Monday, January 7, 2013

I sat in back and I liked it

There's the tipping point when your children take over. When they become smarter than you. I mean literally smarter, not just smart alec smarter. There's a point when children take in all the queues of the world and process them faster and better than their elders. When does that happen?

Tonight, in our nightly rounds of driving to and fro around town, Boy Child to karate, Girl Child from public cheerleading club to private cheerleadering club, I sat in the back seat of my own vehicle. Tonight, in our nightly rounds of driving miles and miles, hours after an early morning rise and a full day's work, Girl Child drove. She sat in the driver's seat, pushed the peddles, and steered. She dropped her brother off to karate and since she is at the helm with a learner's permit, a licensed driver, aka me, had to be there. I sat in the back.

And I liked it. I watched the trees and houses and stars out the side window float by in the January early evening dark. Momentary thoughts of panic such as, "Dear God, a child is driving this death trap and I'm in it," I calm myself with a line I heard from my brother-in-law last summer, Amanda's a good driver, she'll do fine. It's funny how it takes someone else to tell you these things instead of trusting your own instincts, or your child's history. I trust my brother-in-law and so I take this statement to heart even now. I tell myself over and over, as a matter of fact yes, my kid is a good driver because someone else told me she was. (It's kind of like the opposite of the parental kiss of death.
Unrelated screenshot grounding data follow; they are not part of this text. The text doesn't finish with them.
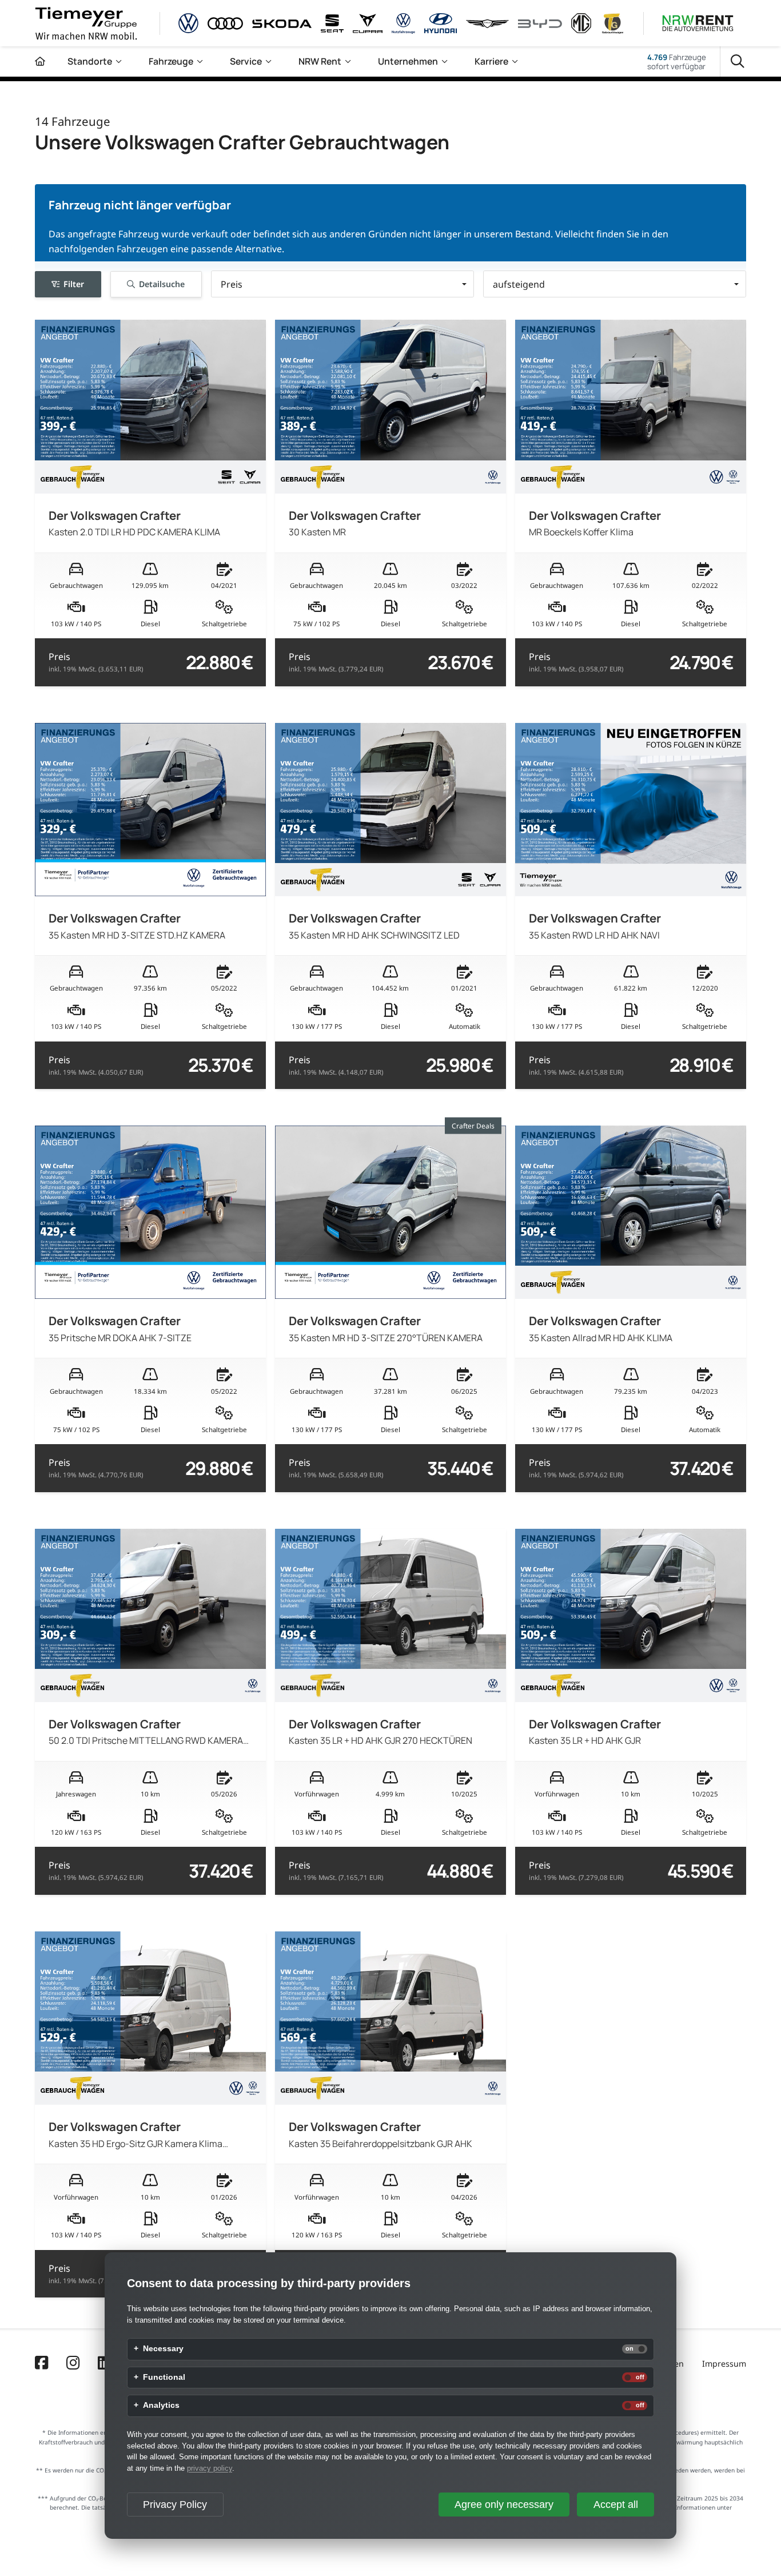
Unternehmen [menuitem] (408, 61)
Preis (96, 662)
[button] (342, 284)
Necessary (163, 2349)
That's when the parent says X or Y is good or bad, and so the child instantly believes in the utter opposite.)

I'm safe in the back seat. I don't need to pay attention to the driving ahead. Passenger advise not needed.

The back seat is lovely.

That tipping point goes the other way too. When your parents become smarter than you. When all your wise acre smooth operations evaporate into thin air. When your elders know more than you do, they are unlike teenagers because they keep quiet about it. They sit back and let you discover it for yourself. Maybe secretly laugh (which they deserve). I'm pretty sure my Mom is smarter than me, and I'm also sure my daughter knows more than I do. In fact, I've decided I know nothing. I'm at the place in the middle when I'm just trying to get through the day. If there's any discernment at all, I'm discerning which old information to keep and which to toss. I'm realizing that my judgement isn't so good. How do you fill out a bank deposit slip? I don't know, my brave new world is automated. I actually watched a You Tube video tonight to answer that question because I was unable to help my daughter, who is coordinating the cheerleading (public) sweatshirt purchase. (Lesson learned: It's way funner to create the print design than to collect the money, aka harass a group of people who said they wanted to buy it to actually turn in their cash. An age old truth. Don't think I've never been guilty. You?)
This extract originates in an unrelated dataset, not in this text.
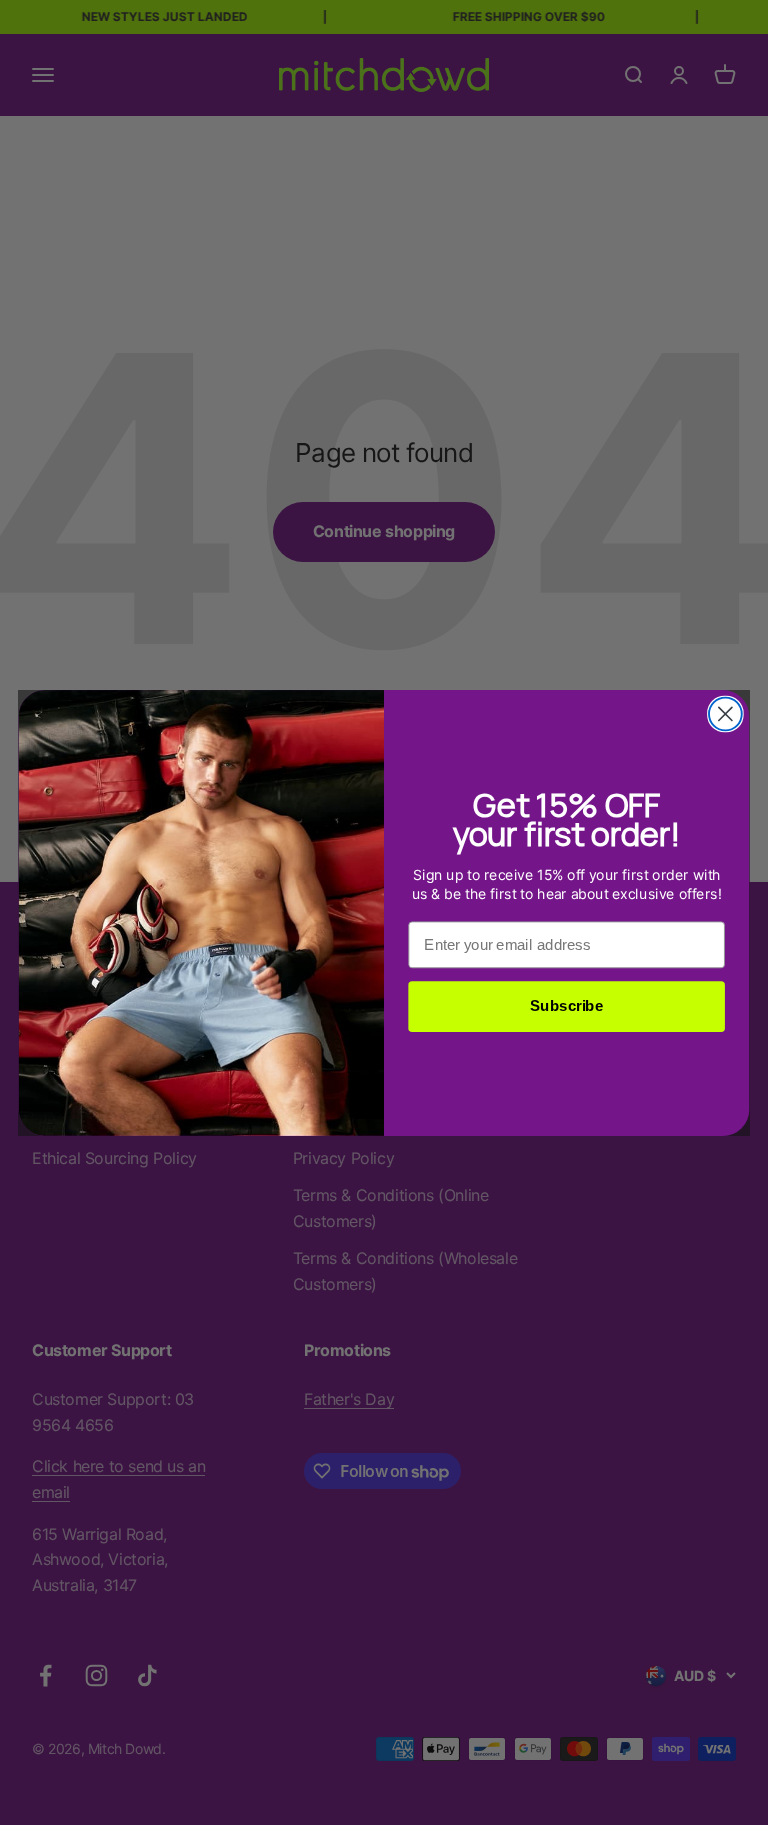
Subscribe (566, 1006)
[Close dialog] (725, 713)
Earlier tonight, in dropping off Girl Child to private cheerleading gym, when I was sitting in the backseat like a chauffeured Miss Daisy, because the Boy had long before been dropped off at his destination and I was too settled to move to the front, I was asked to just let the Girl get out of the car as though she had driven to the gym by herself. Fine by me. Truth be told, I sat in the quiet of the back seat for a good ten minutes in the parking lot. Doing nothing. If anyone was watching they would have totally believed that the Girl had driven her own car, and that the vehicle was empty and waiting.

Now is my time to sit in the back.

Thanks so much for coming over the bleeding heart blog. I thank you so much. And if you're the praying type, I ask that you include my deadlines in your prayers. I got a lot of them. (Hence my fascination with the anonymous back seat.)